Quant au Parti populaire européen (PPE), dont le groupe est le plus important du Parlement sortant, il hésite. Michel Barnier, le commissaire chargé du Marché intérieur, ou Viviane Reding, sa collègue à la Justice, rêveraient d'être adoubés par leur formation. Pour l'un comme pour l'autre, il serait difficile pour le PPE de ne pas jouer le jeu des autres partis européens, en renonçant à présenter un chef de file pour battre campagne. Mais, à droite, rien ne sera décidé sur le principe avant décembre. Et le candidat conservateur serait, au mieux, désigné en mars, à peine deux mois avant le scrutin européen, tant les avis divergent sur ce que beaucoup considèrent comme une “fausse bonne idée”.

[[Rien ne dit, en effet, que la dynamique espérée par Martin Schulz soit au rendez-vous]]. Certes, sur le papier, le Parlement européen est censé élire le président de la Commission européenne, mais il le fait sur proposition des chefs d'Etat et de gouvernement réunis au sein du Conseil européen. Or ces derniers, à commencer par Angela Merkel, n'entendent pas partager leur prérogative. Et craignent de perdre la main face au Parlement européen.

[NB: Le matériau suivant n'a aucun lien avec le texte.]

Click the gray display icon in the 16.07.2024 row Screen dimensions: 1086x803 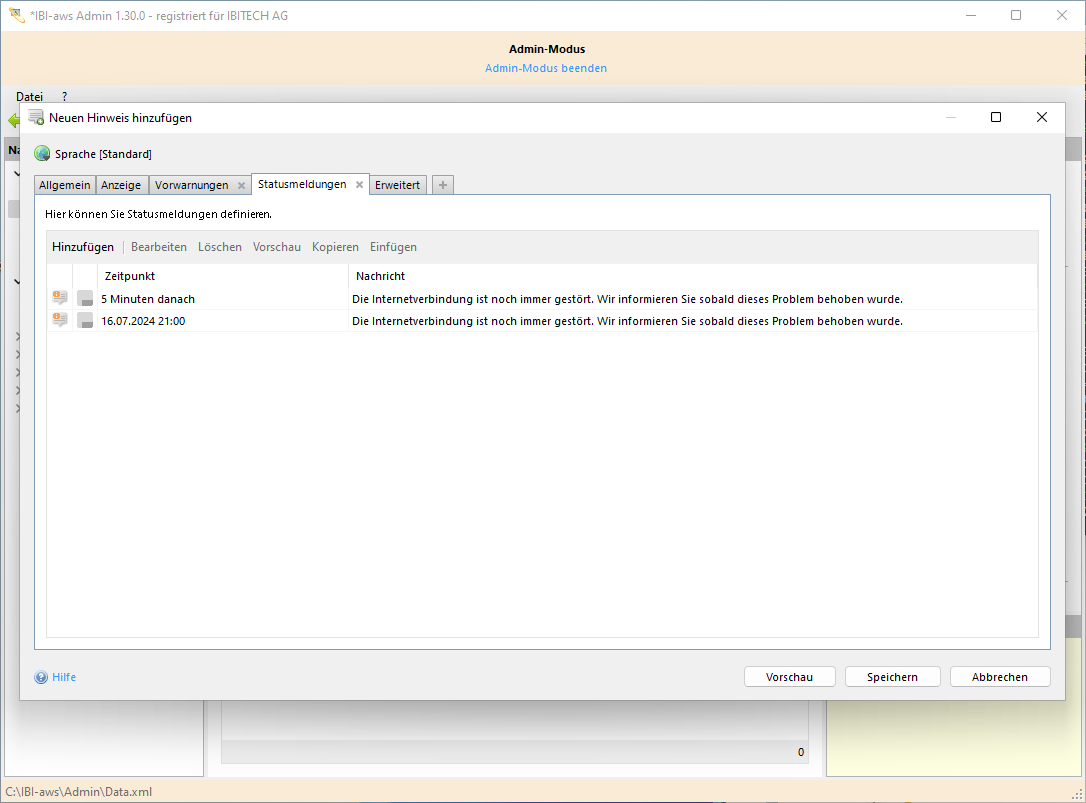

Lui-même issu du PPE, Herman Van Rompuy, le président du Conseil européen, ne rate pas une occasion de critiquer l'approche parlementaire défendue par Martin Schulz et nombre d'eurodéputés. Pour lui, c'est au contraire au Conseil européen de piloter la succession de José Manuel Barroso. Candidat à rien, l'ancien Premier ministre belge craint par-dessus tout un clash entre les institutions si une personnalité, –par exemple, M. Schulz,– parvenait à réunir une majorité au sein du prochain Parlement européen, mais pas au sein du Conseil européen. Ou vice versa.

Commission marginalisée

La “parlementarisation” de la vie politique européenne est loin de faire consensus. Faut-il politiser davantage, comme le souhaite Martin Schulz, une institution comme la Commission, censée travailler dans l'intérêt général au-dessus des partis ? Pas si évident. L'”exécutif” européen est certes dans une situation paradoxale : il a été marginalisé dans la gestion chaotique de la crise de la zone euro par les gouvernements et la Banque centrale européenne, tout en gagnant au passage de nouveaux pouvoirs pour mieux contrôler les Etats membres. L'élection de son président à l'issue d'une campagne électorale pan-européenne pourrait, selon les partisans de cette idée, redorer la légitimité d'une institution ballottée comme jamais.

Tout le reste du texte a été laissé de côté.